# TEXT PASSAGE
"""
July 23, 2009 |  2:52 pm

Los Angeles County transportation officials today delayed a decision on whether to extend the contract options of an Italian rail-car maker that has pledged to build a plant in downtown Los Angeles if it gets the $300-million deal.

Los Angeles County Metropolitan Transportation Authority chief Art Leahy requested the two-month delay, saying he was encouraged by a new guarantee offered by AnsaldoBreda to pay any penalties for delays and performance problems. The firm would back up the new potential contract with a letter of credit of up to $300 million -- drawn down in $50-million increments.

During a discussion by the MTA board, member Zev Yaroslavsky, a county supervisor, charged that the firm's lobbyists organized a "incessant" campaign against a competitor, Siemens Transportation Systems, by focusing on that company's dealings in Iran.
"""
# RAW DATA
"""
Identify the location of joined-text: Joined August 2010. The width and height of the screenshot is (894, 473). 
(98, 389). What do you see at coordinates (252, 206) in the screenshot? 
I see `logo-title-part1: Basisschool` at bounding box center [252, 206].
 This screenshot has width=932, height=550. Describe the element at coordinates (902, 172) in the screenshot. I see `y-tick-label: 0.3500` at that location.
"""
# ACTIVITY A
Answer these questions about the rail-car contract article:
(i) How long a delay did Art Leahy request?
(ii) Where has the Italian rail-car maker pledged to build a plant?
(iii) Against which competitor did the firm's lobbyists organize a campaign, according to Zev Yaroslavsky?
# ACTIVITY B
Write what follows the last sentence of the article on the MTA rail-car contract decision.
The records are from a different source than the text.

# ANSWER SPACE A
(i) Two months.
(ii) In downtown Los Angeles.
(iii) Siemens Transportation Systems.

# ANSWER SPACE B
Yaroslavsky then read from 2008 and 2009 reports written by Finmeccanica, AnsaldoBreda's parent company, and AnsaldoEnergia, another subsidiary, detailing recent work in Iran. The firm's executives had said the company's work in Iran ended in 2002.

"I don't trust your company," Yaroslavsky said. "Your lobbying campaign on this has frankly been despicable."

Leahy said considerable progress had been made in the last few days toward a plan to fix the company's first 50 cars and on the financial agreement for the contract options that would set what the firm's lawyer called "severe penalties" for delays and performance problems.

Leahy said agency staff members also need to research federal rules that set a five-year window on the amount of time in which the agency can exercise the company's contract options.

The firm is currently building 50 light-rail cars for the MTA. But agency officials have complained that the firm’s 2003 base contract is three years behind schedule, and that the cars are about 6,000 pounds heavier than specified. AnsaldoBreda executives have disputed MTA’s calculations but submitted a plan to reduce the weight of the cars. They have blamed some of the delays on changes requested by the agency and the time it has taken to test the cars.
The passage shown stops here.